Yesterday’s Ubuntu install didn’t exactly go entirely to plan, but today I spent a little time trying to resolve things. My overall approach to this is to try to use the most user-friendly tools available first before starting to hack on the command-line - as a fan of running Linux servers which don’t even have an X server running this might seem odd, but I really want to know how well Ubuntu does as a user-facing OS while I’m doing this. For a server I just want something that does its job well, is resource-friendly and fast to admin remotely, hence SSH-only admin access is a perfect fit for that purpose. Desktop OS’s need to be configurable via their GUI alone to pass muster.
I had located Envy yesterday, a third party application for automatically configuring NVIDIA and ATI drivers, so I downloaded it and tried it out. And what do you know, it worked flawlessly, downloading its own dependencies and the drivers, modifying the Xorg config without ever having to touch any files manually - a swift reboot and my HD 2600 was purring along in accelerated mode - no upgrade to 8.04 required as had been suggested. I examined what it did, and it really just performed the manual steps I’d seen documented elsewhere for installing the ATI drivers, but importantly it wrapped it all up in a user-friendly package. Kudos to Alberto Milone for this work, the real question is why Ubuntu couldn’t do this itself, or isn’t packaged with Envy in the first place.
I had a little bit of fun with Compiz - the 3D desktop manager which is enabled by default on Ubuntu now. Most of the effects are of course shamelessly ripped off from either OS X or Vista, with the exception of things like the ‘desktop cube’, shown here on the right. It’s generally very attractive and very configurable though, so on the whole I like it. I do think the settings need to be exposed in a more friendly way in future versions though, it took me a while to figure out how to enable different plugins and configure the combinations of them appropriately.

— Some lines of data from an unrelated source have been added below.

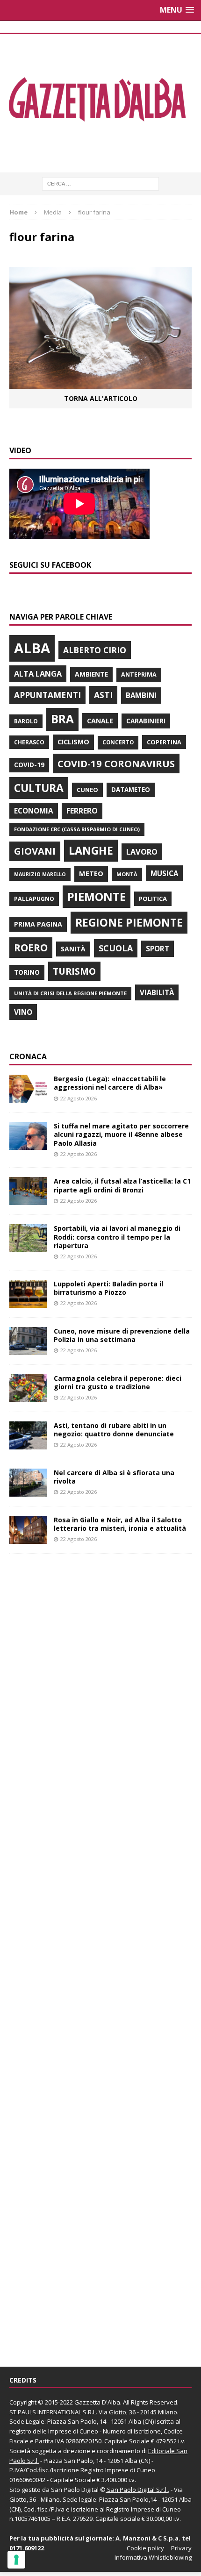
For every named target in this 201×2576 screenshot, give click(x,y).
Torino (27, 972)
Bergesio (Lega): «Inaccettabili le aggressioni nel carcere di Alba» (110, 1083)
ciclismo (73, 741)
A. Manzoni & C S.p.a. (147, 2538)
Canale (100, 720)
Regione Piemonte (129, 922)
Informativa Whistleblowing (153, 2557)
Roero (31, 947)
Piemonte (96, 896)
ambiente (91, 674)
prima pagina (38, 924)
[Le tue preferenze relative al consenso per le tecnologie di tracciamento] (16, 2560)
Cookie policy (145, 2548)
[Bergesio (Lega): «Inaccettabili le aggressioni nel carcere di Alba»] (28, 1097)
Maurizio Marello (40, 874)
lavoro (142, 852)
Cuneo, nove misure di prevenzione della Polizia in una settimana (122, 1335)
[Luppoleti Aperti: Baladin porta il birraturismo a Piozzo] (28, 1302)
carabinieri (145, 720)
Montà (126, 874)
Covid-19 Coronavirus (116, 763)
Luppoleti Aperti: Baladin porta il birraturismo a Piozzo (108, 1288)
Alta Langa (38, 673)
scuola (116, 948)
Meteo (91, 873)
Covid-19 (29, 765)
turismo (74, 971)
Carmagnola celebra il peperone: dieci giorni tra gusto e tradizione (117, 1382)
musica (164, 873)
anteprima (139, 674)
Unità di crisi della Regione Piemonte (70, 993)
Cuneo (87, 789)
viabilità (157, 992)
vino (23, 1012)
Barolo (26, 721)
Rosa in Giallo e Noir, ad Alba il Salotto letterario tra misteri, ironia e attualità (120, 1524)
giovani (35, 851)
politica (153, 898)
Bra (62, 719)
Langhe (91, 850)
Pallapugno (34, 899)
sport (157, 948)
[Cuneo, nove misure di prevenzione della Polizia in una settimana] (28, 1349)
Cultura (39, 787)
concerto (118, 742)
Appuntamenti (47, 694)
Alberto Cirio (94, 650)
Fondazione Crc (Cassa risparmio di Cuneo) (77, 829)
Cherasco (29, 742)
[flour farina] (100, 382)
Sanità (73, 948)
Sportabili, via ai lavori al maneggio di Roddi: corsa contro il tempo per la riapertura (117, 1236)
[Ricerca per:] (100, 182)
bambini (141, 695)
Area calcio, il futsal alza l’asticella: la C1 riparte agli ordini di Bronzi (122, 1185)
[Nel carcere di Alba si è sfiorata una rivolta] (28, 1490)
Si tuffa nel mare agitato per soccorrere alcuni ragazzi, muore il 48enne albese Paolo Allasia (121, 1134)
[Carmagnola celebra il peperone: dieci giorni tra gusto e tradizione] (28, 1396)
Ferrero (82, 811)
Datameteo (130, 789)
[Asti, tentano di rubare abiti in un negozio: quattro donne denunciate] (28, 1443)
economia (33, 810)
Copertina (164, 742)
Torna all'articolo (100, 398)
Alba (32, 648)
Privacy (181, 2548)
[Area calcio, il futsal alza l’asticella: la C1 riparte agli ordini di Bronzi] (28, 1199)
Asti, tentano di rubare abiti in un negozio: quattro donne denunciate (114, 1429)
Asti (103, 694)
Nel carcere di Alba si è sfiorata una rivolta (114, 1476)
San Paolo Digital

Because Ubuntu’s package manager is apt based, it’s very easy to install new things and the Add/Remove applications UI is pretty intuitive - arguably it’s easier for a regular user to grab a bunch of extra software than it is on Windows and OS X because so much of it is right there in front of them. I’m used to apt on Debian and I must admit that it was hugely painful to have to use RedHat’s up2date and RPM-based tools after that; nothing is better than apt at resolving dependencies and tidying up after itself IMO. I liked that in a number of cases, Ubuntu realised that I needed new components to do something I wanted and offered to install them automatically, a nice touch.
A case in point is file sharing with Windows machines - opening the Shared Folders view immediately offered to install the NFS and Samba services. All well and good, and sharing a folder was very easy. But - and this is a big ‘but’ - it fell at the last hurdle because it fails to configure any Samba passwords by default, so while you can see the share, you can’t actually access it! You have to drop to a console and issue the usual ‘sudo smbpasswd -a ’. That was a huge disappointment because after the auto-install of the services it was really looking like it was going to be nice and automated.
So, I’m feeling a little better about Ubuntu now that Envy solved my driver issues, however it still has many rough edges which make it hard to recommend to non-geeks yet. It’s probably one of the friendliest desktop Linux attempts I’ve seen so far, but it still continues the tradition of stumbling at the last usability hurdle - like the failed driver install, and the missing final step of the shared folder configuration - a less technical user would have just hit a brick wall and probably given up. It’s definitely getting there, but that last 10% is obviously still proving tricky.